Theoretical evaluation of solar proton-proton fusion reaction rate and its uncertainties

TL;DR

This paper provides a new theoretical estimate of the solar proton-proton fusion reaction rate, reducing previous uncertainties and impacting solar neutrino flux predictions and solar composition models.

Contribution

It introduces a new calculation of the proton-proton fusion rate using effective field theory, refining previous estimates and analyzing sources of uncertainties.

Findings

Reaction rate $S^{11}(0)$ is enhanced by 1-4%

Reduced neutrino flux predictions for $^8$B and $^7$Be

Implications for solar composition and metallicity

Abstract

The weak proton-proton fusion into a deuteron ($^2$H) is the driving reaction in the energy production in the Sun, as well as similar main sequence stars.

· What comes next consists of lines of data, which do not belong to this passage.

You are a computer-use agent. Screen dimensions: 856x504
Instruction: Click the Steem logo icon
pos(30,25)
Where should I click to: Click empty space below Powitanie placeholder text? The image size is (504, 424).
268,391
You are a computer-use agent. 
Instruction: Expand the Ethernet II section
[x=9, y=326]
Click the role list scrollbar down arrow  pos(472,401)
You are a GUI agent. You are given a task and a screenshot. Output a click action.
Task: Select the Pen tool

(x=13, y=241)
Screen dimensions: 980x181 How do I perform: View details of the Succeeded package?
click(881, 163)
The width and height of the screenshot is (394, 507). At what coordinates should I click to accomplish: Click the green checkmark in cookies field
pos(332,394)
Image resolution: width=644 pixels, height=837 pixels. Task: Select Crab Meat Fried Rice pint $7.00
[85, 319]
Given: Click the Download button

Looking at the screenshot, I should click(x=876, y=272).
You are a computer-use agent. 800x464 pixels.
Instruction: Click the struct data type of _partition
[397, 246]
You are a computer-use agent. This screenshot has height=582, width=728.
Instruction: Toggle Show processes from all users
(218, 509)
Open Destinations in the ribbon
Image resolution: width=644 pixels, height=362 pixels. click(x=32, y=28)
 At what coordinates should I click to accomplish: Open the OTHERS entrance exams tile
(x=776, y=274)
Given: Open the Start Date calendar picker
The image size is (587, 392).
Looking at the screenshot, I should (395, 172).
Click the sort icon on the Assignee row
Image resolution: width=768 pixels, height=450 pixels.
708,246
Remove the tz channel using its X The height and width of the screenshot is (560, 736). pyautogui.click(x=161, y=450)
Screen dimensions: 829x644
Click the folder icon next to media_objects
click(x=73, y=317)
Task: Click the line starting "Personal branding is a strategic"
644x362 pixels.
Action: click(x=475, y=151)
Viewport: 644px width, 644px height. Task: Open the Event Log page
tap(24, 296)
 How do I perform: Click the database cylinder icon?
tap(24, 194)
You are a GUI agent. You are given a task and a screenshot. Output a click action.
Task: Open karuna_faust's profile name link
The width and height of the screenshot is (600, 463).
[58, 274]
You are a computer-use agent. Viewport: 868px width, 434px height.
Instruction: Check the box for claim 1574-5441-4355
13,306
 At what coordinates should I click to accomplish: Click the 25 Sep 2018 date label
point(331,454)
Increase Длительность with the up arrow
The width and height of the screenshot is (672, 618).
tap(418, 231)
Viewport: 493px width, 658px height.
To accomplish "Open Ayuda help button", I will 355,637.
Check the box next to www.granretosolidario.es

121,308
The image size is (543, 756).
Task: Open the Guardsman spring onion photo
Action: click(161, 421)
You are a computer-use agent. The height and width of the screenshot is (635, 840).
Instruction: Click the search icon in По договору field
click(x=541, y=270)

Its reaction rate in the solar interior is determined only theoretically. Here, we provide a new determination of the rate of this reaction in solar conditions $S^{11}(0)$, and analyze theoretical and experimental sources for uncertainties, using effective field theory of quantum chromo-dynamics without explicit pions at next-to-leading order. We find an enhancement of $S^{11}$ by $1-4\%$ over the previously recommended value. This change reduces the calculated fluxes of neutrinos originating in $^8$B and $^7$Be nuclear reactions in the Sun, thus favoring higher abundances for metallic photospheric elements, in the tension between different composition determination, known as the ``Solar Composition Problem''.